= Exercise material =
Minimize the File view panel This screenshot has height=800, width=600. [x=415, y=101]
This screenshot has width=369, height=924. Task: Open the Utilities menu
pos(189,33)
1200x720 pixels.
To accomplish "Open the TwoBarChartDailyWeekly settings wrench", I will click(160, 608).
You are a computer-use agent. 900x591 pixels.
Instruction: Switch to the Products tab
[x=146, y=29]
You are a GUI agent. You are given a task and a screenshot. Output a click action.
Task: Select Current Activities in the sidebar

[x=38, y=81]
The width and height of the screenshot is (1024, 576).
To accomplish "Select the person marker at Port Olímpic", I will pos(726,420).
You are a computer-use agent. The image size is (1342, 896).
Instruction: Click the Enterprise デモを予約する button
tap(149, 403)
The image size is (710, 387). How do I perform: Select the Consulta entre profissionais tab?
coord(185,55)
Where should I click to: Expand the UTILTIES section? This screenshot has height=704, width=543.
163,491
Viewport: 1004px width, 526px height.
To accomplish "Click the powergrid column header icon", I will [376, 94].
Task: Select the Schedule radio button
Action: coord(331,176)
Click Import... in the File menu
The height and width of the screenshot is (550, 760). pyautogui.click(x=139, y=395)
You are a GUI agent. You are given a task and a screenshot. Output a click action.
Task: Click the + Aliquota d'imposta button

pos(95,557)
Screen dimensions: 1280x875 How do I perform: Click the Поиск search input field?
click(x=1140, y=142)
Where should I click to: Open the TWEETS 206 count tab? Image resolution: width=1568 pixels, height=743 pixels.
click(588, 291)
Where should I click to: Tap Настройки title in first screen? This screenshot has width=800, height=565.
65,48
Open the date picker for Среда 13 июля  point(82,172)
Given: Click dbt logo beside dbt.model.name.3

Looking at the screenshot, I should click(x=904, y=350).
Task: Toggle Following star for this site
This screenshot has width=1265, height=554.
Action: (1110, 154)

= What to produce =
The response should be an exact repeat of the data above.

= Your solution =
Minimize the File view panel This screenshot has height=800, width=600. [x=415, y=101]
This screenshot has width=369, height=924. Task: Open the Utilities menu
pos(189,33)
1200x720 pixels.
To accomplish "Open the TwoBarChartDailyWeekly settings wrench", I will click(160, 608).
You are a computer-use agent. 900x591 pixels.
Instruction: Switch to the Products tab
[x=146, y=29]
You are a GUI agent. You are given a task and a screenshot. Output a click action.
Task: Select Current Activities in the sidebar

[x=38, y=81]
The width and height of the screenshot is (1024, 576).
To accomplish "Select the person marker at Port Olímpic", I will pos(726,420).
You are a computer-use agent. The image size is (1342, 896).
Instruction: Click the Enterprise デモを予約する button
tap(149, 403)
The image size is (710, 387). How do I perform: Select the Consulta entre profissionais tab?
coord(185,55)
Where should I click to: Expand the UTILTIES section? This screenshot has height=704, width=543.
163,491
Viewport: 1004px width, 526px height.
To accomplish "Click the powergrid column header icon", I will [376, 94].
Task: Select the Schedule radio button
Action: coord(331,176)
Click Import... in the File menu
The height and width of the screenshot is (550, 760). pyautogui.click(x=139, y=395)
You are a GUI agent. You are given a task and a screenshot. Output a click action.
Task: Click the + Aliquota d'imposta button

pos(95,557)
Screen dimensions: 1280x875 How do I perform: Click the Поиск search input field?
click(x=1140, y=142)
Where should I click to: Open the TWEETS 206 count tab? Image resolution: width=1568 pixels, height=743 pixels.
click(588, 291)
Where should I click to: Tap Настройки title in first screen? This screenshot has width=800, height=565.
65,48
Open the date picker for Среда 13 июля  point(82,172)
Given: Click dbt logo beside dbt.model.name.3

Looking at the screenshot, I should click(x=904, y=350).
Task: Toggle Following star for this site
This screenshot has width=1265, height=554.
Action: (1110, 154)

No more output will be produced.